Every time you execute terraform plan or terraform apply, it shows what it would update: what resources will be added, updated, or deleted. It does so by comparing the previous state of the infrastructure with the actual definitions that you have in the .tf files. This “state” is always stored somewhere. In the simplest case, it is stored locally in a file together with the project files. But what if several people want to apply changes to the infrastructure? In this case, the state has to be stored in a centralized place like an AWS S3 bucket and fetched every time a new change is being made. After the changes are made, the state would get updated correspondingly so that the next run would pull the latest changes.

This helps to synchronize the changes made by different people, but it still leaves room for failure. Imagine several people trying to adjust the infrastructure at the same time. It might introduce race conditions. For instance, one developer would add resource A and the second one would add resource B at the same time. Both would receive the same data about state at the beginning of the operation. But once the operations are completed, either state with resource A will be saved or the one with B (depending on which one completes last). This will lead to bugs in the best case or to much worse consequences.

To solve the racing conditions, a common practice is to use locks in the way that you first need to obtain a lock before the apply operation and it can only be released after its completion. If a lock is taken, the execution will pause and wait until it is released. In case of AWS, DynamoDB is a popular tool for managing Terraform locks. A common use case is to create a table with a single row. A script will acquire a lock for this row every time a change is being made and release it afterwards.

Ok, now that the theory is over, let’s start with setting up an empty Terraform project.
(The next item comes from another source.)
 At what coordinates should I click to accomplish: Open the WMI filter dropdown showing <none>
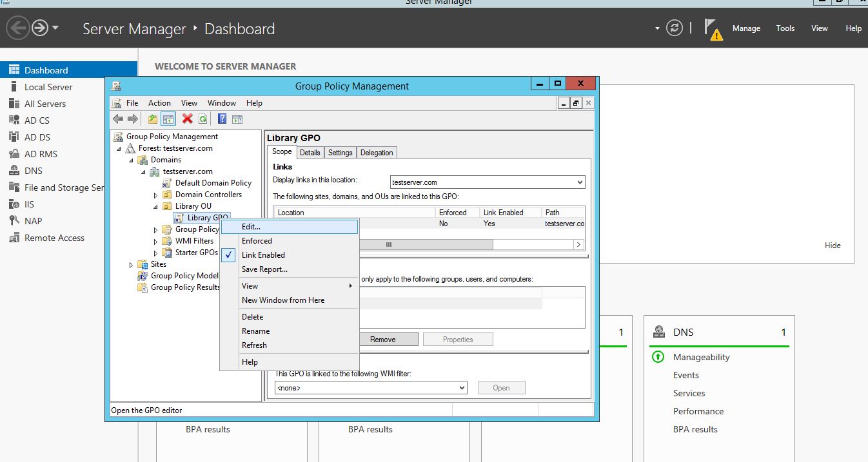tap(371, 388)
mkdir terraform-state-demo
cd terraform-state-demo

Create a file called provider.tf with the following content:

terraform {
  required_providers {
    aws = {
      source  = "hashicorp/aws"
      version = "~> 5.0"
    }
  }
}

provider "aws" {
  region = "us-east-1"
}

This tells Terraform that it would connect to AWS. After you saved the file, execute:

terraform init

This will initialize a local Terraform configuration.

Now create a file called state.tf with the following content:

resource "aws_s3_bucket" "demo_tf_state" {
  bucket = "demo-tf-state-123" #<--- change this to your own unique bucket name 
}

resource "aws_s3_bucket_server_side_encryption_configuration" "demo_tf_config" {
  bucket = aws_s3_bucket.demo_tf_state.id
  rule {
    apply_server_side_encryption_by_default {
      sse_algorithm = "AES256"
    }
  }
}

resource "aws_s3_bucket_versioning" "demo_tf_state_versioning" {
  bucket = aws_s3_bucket.demo_tf_state.id
  versioning_configuration {
    status = "Enabled"
  }
}

resource "aws_dynamodb_table" "demo_tf_state_locks" {
  name         = "demo-tf-state-locks"
  billing_mode = "PAY_PER_REQUEST"
  hash_key     = "LockID"
  attribute {
    name = "LockID"
    type = "S"
  }
}

This file describes an S3 bucket and a DynamoDB instance - the resources needed for storing a Terraform state in AWS. Make sure to change the bucket name to your own value. It has to be unique across the AWS region.

Now execute:

terraform apply

Type yes after it offers adding 4 new resources to the infrastructure.

At this point, the resources needed to store the state have been created, but they haven’t been configured for use yet. The state is still stored locally and that is expected. Now let’s tell Terraform to use the newly created resources to store the state in the S3 bucket.

Add the following defintion to state.tf:

terraform {
  backend "s3" {
    bucket         = "demo-tf-state-123" # <-- this is the bucket name from
                                         # the previous step, change it here
    key            = "state/terraform.tfstate"
    region         = "us-east-1"
    dynamodb_table = "demo-tf-state-locks"
    encrypt        = true
  }
}

After the changes are saved, intialize Terraform again in order to move the state to the S3 bucket. Execute:

terraform init

This time it would offer you to transfer the local state to the S3 bucket. Type yes and proceed.

Terraform state update

Form this moment on, the Terraform changes would require synchronizing the state from the S3 bucket as well as acquiring and releasing a lock for every change. Try executing terraform apply once agin to see the process in action:

Terraform aquire and release a lock

Although no changes have been made, it had to acquire a lock, read the state, and it had to release the lock afterwards.

If you want to find out more about State Management in Terraform, I encourage you to check the documentation.

Thank you for reading and good luck!